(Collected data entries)
§
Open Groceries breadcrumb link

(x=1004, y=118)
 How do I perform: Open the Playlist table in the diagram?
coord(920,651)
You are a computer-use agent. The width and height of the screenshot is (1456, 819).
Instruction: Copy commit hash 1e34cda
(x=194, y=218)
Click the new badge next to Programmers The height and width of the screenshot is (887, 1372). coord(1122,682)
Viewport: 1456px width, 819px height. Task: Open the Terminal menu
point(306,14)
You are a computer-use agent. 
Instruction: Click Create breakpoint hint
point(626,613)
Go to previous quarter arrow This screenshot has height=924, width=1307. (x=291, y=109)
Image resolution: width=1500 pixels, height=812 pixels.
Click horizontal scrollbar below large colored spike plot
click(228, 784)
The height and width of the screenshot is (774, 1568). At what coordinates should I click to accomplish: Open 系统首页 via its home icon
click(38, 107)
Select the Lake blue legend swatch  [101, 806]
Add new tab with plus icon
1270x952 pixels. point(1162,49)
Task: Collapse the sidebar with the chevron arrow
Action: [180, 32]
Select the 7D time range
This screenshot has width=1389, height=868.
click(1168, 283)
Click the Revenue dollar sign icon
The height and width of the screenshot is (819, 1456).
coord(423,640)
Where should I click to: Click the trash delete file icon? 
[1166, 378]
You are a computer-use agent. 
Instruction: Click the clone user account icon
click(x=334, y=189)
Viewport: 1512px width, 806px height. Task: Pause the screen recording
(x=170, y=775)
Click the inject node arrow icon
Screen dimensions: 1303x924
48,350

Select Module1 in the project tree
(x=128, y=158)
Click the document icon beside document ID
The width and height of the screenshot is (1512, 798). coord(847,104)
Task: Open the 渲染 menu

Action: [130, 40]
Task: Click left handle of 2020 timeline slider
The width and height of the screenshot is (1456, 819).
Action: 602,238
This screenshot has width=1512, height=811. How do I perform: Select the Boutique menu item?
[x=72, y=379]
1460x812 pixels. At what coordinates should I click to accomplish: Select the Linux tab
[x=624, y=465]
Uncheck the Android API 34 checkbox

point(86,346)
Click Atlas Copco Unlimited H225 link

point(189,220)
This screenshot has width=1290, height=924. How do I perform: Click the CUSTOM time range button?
§
TASK DESCRIPTION: Nothing but an exact copy of the records belongs in the answer.

ANSWER BELOW:
Open Groceries breadcrumb link

(x=1004, y=118)
 How do I perform: Open the Playlist table in the diagram?
coord(920,651)
You are a computer-use agent. The width and height of the screenshot is (1456, 819).
Instruction: Copy commit hash 1e34cda
(x=194, y=218)
Click the new badge next to Programmers The height and width of the screenshot is (887, 1372). coord(1122,682)
Viewport: 1456px width, 819px height. Task: Open the Terminal menu
point(306,14)
You are a computer-use agent. 
Instruction: Click Create breakpoint hint
point(626,613)
Go to previous quarter arrow This screenshot has height=924, width=1307. (x=291, y=109)
Image resolution: width=1500 pixels, height=812 pixels.
Click horizontal scrollbar below large colored spike plot
click(228, 784)
The height and width of the screenshot is (774, 1568). At what coordinates should I click to accomplish: Open 系统首页 via its home icon
click(38, 107)
Select the Lake blue legend swatch  [101, 806]
Add new tab with plus icon
1270x952 pixels. point(1162,49)
Task: Collapse the sidebar with the chevron arrow
Action: [180, 32]
Select the 7D time range
This screenshot has width=1389, height=868.
click(1168, 283)
Click the Revenue dollar sign icon
The height and width of the screenshot is (819, 1456).
coord(423,640)
Where should I click to: Click the trash delete file icon? 
[1166, 378]
You are a computer-use agent. 
Instruction: Click the clone user account icon
click(x=334, y=189)
Viewport: 1512px width, 806px height. Task: Pause the screen recording
(x=170, y=775)
Click the inject node arrow icon
Screen dimensions: 1303x924
48,350

Select Module1 in the project tree
(x=128, y=158)
Click the document icon beside document ID
The width and height of the screenshot is (1512, 798). coord(847,104)
Task: Open the 渲染 menu

Action: [130, 40]
Task: Click left handle of 2020 timeline slider
The width and height of the screenshot is (1456, 819).
Action: 602,238
This screenshot has width=1512, height=811. How do I perform: Select the Boutique menu item?
[x=72, y=379]
1460x812 pixels. At what coordinates should I click to accomplish: Select the Linux tab
[x=624, y=465]
Uncheck the Android API 34 checkbox

point(86,346)
Click Atlas Copco Unlimited H225 link

point(189,220)
This screenshot has width=1290, height=924. How do I perform: Click the CUSTOM time range button?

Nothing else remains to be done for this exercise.